Pauline is a Devon based illustrator, living by the sea. She specialises in children’s literature. Following her passion, Pauline graduated from Plymouth College of Art with a First Class Honours, BA in illustration.

She takes inspiration from the funny and endearing things animals and people do everyday as well as the superb imagination that children have.

Pauline works with traditional materials to create quirky illustrations with humour and charm.

Some of Pauline’s clients include; Bloomsbury publishing, Wren & Rook, Hinkler Books, Oxford University Press, NubeOcho, Miles Kelly Publishing, Bookoli, Highlights and more.


Animal friends have a lot less fun, at least temporarily, in “The Great Cookie Kefuffle,” a lively Aesopian counting book written by Jessica Shaw and illustrated by Pauline Gregory.
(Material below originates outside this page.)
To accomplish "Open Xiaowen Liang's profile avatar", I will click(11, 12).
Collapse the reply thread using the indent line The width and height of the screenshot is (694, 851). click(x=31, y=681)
The pairing here of bright, zany pictures and bouncy text gives 3- to 7-year-olds the chance to go through various types of animals (sheep, pigs, hens, et al.) and play with alliteration (roosters raise a ruckus, cats cause a commotion) while practicing their numbers.
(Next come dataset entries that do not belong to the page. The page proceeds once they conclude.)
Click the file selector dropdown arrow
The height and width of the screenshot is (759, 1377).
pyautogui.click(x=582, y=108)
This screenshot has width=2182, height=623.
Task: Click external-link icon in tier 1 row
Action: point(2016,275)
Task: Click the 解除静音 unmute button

There’s a moral dimension too, as the tranquility of a “friendly, little” farm is shattered by an apple of discord—in this case, a cookie—that falls from a child’s lunch bag. Suddenly the peaceable kingdom is fraught with envy and greed: “There was a flurry of snouts, wings, and beaks, as every one of the animals fought for the cookie.” Only with the arrival of a feared common enemy do the farm animals remember to make common cause, putting an end to the great cookie kerfuffle.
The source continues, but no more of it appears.